— DATA SUPPLIED —
|---|
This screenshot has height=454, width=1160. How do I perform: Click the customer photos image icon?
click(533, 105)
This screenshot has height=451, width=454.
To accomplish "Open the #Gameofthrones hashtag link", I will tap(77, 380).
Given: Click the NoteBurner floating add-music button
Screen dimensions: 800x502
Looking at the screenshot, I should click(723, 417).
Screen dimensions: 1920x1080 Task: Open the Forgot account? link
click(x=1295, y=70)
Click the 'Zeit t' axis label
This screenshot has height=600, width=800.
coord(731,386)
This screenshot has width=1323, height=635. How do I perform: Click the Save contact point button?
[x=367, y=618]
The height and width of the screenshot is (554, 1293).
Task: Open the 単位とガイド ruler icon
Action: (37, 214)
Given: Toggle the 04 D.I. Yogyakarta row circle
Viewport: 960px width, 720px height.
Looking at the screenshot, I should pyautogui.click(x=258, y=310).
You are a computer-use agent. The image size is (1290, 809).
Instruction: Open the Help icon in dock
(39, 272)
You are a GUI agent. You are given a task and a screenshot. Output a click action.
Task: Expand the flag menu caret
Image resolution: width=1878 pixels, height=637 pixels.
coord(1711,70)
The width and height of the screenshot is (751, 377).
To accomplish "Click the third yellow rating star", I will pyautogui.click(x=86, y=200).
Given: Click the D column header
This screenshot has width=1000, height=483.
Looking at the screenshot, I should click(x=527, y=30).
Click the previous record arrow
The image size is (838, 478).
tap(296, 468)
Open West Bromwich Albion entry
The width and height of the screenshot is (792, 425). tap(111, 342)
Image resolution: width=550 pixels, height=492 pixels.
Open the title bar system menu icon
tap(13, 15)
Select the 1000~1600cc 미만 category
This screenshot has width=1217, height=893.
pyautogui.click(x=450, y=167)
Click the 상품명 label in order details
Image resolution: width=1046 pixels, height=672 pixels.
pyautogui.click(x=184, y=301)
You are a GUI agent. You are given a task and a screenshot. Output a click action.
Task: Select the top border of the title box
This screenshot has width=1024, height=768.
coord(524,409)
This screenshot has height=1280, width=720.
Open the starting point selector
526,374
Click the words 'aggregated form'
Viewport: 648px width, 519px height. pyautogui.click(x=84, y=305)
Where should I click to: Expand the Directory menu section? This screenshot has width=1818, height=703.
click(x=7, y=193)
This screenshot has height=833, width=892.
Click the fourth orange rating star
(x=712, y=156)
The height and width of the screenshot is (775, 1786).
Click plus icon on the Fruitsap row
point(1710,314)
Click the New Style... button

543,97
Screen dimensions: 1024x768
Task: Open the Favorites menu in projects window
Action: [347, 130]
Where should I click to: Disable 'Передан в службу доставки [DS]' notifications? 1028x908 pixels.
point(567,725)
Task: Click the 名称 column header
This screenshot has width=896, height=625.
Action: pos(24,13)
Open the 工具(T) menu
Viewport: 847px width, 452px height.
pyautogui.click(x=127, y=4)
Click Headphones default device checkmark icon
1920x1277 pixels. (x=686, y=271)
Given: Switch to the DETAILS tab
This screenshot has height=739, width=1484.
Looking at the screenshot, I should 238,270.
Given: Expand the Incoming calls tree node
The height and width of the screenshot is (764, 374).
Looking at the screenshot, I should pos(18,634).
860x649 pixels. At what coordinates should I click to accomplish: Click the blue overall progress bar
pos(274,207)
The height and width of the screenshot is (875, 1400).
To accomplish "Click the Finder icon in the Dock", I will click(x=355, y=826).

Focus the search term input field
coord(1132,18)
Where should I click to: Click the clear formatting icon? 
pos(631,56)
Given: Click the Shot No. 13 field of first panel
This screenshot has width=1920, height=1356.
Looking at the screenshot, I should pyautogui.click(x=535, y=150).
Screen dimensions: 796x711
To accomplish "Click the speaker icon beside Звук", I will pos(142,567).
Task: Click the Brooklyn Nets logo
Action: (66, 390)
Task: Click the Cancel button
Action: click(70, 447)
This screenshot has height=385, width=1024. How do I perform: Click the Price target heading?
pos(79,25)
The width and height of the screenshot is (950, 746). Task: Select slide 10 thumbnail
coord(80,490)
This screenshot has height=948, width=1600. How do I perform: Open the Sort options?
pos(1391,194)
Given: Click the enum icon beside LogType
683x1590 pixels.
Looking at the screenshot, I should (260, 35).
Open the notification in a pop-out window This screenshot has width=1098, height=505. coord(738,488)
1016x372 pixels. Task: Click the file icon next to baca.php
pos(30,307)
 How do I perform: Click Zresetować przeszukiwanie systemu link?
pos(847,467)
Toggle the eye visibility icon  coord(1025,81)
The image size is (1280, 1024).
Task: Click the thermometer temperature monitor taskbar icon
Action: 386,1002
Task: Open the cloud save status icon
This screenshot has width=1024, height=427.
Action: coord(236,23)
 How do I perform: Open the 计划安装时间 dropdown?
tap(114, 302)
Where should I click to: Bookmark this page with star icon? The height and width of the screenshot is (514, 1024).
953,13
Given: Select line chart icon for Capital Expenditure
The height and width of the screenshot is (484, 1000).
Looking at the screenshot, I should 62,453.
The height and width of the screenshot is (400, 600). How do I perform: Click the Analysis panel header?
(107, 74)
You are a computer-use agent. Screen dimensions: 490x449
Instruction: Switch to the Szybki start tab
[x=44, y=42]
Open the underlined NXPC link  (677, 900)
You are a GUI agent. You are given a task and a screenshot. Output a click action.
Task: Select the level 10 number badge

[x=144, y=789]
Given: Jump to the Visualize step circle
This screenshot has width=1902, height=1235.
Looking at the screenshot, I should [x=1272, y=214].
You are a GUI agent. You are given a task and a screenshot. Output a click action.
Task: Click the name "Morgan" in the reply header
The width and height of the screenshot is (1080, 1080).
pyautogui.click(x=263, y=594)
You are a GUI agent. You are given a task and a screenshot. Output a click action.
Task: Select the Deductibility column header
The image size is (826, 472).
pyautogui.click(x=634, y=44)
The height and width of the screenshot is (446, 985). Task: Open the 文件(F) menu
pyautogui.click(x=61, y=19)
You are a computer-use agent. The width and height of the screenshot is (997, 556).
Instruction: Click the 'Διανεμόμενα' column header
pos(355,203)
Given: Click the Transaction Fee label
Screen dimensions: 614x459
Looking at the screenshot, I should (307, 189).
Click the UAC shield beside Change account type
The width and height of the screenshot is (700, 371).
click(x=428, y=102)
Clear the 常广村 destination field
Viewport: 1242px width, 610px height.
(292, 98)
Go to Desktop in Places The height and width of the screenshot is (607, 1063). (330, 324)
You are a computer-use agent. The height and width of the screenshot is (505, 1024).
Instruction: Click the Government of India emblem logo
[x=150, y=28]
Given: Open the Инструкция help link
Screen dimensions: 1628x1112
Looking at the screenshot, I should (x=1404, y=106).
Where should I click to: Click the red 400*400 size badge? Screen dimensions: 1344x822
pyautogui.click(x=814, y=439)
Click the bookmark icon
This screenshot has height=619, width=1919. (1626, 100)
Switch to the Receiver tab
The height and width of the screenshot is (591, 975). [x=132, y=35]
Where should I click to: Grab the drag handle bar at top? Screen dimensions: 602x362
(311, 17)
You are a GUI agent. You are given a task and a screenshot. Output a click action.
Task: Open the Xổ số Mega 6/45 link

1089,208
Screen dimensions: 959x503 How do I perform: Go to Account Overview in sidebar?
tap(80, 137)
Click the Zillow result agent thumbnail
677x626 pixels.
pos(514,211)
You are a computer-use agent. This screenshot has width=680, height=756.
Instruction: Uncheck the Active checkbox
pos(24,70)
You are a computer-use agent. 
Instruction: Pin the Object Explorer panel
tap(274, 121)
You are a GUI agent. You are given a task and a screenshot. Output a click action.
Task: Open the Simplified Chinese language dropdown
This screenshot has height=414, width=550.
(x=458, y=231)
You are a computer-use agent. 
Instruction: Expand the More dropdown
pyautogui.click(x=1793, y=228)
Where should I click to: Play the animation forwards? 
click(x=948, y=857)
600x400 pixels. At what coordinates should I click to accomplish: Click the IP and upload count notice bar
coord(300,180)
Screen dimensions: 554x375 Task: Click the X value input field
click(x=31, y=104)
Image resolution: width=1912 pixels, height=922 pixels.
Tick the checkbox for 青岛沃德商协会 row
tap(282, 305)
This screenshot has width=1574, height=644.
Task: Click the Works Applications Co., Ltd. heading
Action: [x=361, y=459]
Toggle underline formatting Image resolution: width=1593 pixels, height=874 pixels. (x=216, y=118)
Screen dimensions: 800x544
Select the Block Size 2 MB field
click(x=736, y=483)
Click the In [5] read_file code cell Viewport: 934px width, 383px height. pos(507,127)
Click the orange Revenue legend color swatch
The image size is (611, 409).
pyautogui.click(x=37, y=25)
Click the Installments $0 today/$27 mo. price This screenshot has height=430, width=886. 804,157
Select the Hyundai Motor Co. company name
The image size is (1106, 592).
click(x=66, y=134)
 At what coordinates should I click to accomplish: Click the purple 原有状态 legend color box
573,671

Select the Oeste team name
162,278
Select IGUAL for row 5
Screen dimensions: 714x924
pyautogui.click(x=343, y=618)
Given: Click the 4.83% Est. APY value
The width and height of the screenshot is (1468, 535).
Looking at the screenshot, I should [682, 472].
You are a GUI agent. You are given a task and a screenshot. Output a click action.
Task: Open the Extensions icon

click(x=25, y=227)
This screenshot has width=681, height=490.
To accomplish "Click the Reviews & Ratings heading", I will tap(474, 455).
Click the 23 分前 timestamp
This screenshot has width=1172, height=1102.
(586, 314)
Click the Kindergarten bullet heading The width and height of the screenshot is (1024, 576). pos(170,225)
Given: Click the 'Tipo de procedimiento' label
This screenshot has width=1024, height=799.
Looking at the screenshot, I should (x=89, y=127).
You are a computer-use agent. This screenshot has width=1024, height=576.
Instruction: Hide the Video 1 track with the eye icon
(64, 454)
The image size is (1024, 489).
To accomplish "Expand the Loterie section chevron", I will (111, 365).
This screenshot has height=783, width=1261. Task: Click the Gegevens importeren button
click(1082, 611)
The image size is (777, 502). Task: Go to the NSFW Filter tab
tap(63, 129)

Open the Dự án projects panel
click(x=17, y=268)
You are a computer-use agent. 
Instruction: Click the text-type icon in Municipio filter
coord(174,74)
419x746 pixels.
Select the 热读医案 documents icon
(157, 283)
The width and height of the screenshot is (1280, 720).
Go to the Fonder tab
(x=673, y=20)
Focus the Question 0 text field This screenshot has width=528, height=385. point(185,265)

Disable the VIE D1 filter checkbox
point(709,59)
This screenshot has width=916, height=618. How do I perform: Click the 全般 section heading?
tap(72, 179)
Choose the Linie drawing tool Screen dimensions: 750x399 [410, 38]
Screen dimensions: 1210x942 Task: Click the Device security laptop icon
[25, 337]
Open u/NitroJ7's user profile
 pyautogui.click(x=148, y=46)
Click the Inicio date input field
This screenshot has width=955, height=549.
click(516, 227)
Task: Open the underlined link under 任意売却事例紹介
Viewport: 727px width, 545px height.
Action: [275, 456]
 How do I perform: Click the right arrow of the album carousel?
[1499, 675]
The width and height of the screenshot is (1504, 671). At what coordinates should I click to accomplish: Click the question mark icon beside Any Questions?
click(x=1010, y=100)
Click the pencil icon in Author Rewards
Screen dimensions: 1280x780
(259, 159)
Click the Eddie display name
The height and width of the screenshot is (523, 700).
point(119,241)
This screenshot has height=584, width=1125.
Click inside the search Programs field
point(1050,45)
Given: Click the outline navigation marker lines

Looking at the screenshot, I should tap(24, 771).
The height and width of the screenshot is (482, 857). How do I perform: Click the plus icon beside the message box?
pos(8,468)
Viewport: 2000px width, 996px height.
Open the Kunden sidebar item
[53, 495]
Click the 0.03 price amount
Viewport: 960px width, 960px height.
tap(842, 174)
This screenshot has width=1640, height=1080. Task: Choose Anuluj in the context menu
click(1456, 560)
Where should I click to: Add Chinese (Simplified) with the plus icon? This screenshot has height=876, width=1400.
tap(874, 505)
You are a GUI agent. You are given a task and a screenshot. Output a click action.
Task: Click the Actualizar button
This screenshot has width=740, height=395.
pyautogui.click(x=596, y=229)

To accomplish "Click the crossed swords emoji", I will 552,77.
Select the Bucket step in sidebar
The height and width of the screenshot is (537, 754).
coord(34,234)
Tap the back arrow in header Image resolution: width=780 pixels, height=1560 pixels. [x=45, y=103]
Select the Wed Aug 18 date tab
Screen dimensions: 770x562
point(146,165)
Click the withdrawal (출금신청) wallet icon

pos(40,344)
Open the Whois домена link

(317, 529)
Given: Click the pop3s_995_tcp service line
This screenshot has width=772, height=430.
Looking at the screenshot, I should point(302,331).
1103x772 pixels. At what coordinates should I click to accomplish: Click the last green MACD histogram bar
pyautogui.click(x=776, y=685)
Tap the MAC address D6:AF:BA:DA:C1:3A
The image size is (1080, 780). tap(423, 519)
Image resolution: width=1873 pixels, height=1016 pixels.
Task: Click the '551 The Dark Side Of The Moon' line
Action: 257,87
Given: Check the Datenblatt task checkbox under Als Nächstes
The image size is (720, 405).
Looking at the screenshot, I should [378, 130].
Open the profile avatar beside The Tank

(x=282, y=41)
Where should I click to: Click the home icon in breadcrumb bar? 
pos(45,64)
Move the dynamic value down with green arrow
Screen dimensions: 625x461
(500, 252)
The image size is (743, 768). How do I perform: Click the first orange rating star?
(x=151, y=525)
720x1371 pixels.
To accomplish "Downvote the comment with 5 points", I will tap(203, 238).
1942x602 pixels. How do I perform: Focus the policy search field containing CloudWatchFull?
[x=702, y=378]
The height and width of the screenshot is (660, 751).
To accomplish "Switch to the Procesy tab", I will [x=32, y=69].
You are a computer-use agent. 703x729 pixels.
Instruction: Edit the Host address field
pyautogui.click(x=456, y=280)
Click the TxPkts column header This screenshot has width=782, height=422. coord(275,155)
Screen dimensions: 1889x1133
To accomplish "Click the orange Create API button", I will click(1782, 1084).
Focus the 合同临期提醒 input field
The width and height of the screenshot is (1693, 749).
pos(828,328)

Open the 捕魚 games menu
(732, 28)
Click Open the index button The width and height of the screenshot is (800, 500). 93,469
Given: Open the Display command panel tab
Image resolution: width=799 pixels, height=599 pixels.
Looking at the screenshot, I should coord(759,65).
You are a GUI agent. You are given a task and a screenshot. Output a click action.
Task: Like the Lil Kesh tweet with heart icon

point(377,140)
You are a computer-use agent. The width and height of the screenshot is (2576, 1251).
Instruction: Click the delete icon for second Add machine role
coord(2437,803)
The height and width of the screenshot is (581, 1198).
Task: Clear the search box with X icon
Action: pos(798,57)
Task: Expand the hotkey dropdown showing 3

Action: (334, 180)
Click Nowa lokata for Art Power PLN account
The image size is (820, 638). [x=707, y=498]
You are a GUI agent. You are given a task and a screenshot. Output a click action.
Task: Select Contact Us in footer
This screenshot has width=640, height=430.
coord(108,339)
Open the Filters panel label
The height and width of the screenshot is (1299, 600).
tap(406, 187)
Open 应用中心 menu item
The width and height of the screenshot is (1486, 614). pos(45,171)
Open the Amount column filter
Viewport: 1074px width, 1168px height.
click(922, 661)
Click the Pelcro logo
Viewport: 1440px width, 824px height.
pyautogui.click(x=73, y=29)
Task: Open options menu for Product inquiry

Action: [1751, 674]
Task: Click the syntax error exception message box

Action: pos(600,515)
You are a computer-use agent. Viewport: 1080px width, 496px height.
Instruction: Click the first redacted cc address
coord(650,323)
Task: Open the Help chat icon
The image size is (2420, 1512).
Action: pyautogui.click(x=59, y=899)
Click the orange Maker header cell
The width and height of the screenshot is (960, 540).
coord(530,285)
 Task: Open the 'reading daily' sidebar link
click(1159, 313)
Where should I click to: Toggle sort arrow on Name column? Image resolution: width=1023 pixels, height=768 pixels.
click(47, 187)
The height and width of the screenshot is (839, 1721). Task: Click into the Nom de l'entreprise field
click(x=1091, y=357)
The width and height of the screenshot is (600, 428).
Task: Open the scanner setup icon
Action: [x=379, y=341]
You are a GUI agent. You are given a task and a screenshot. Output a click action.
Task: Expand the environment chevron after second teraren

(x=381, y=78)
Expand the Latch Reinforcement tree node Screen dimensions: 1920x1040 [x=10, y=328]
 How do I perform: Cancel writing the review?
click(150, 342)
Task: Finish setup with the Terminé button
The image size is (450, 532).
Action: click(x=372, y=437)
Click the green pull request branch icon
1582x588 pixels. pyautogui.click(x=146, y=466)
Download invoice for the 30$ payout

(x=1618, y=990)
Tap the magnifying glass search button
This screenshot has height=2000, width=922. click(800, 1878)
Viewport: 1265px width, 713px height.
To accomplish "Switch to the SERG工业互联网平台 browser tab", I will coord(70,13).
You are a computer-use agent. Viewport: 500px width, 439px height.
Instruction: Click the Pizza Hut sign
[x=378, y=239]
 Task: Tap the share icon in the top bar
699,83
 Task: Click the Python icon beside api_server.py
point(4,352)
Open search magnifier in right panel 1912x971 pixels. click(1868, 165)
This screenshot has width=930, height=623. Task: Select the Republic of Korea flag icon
|---|
— GOAL OF THE EXERCISE —
Lines above with the string "circle" need to be found and copied.

— OUTPUT BELOW —
Given: Toggle the 04 D.I. Yogyakarta row circle
Given: Jump to the Visualize step circle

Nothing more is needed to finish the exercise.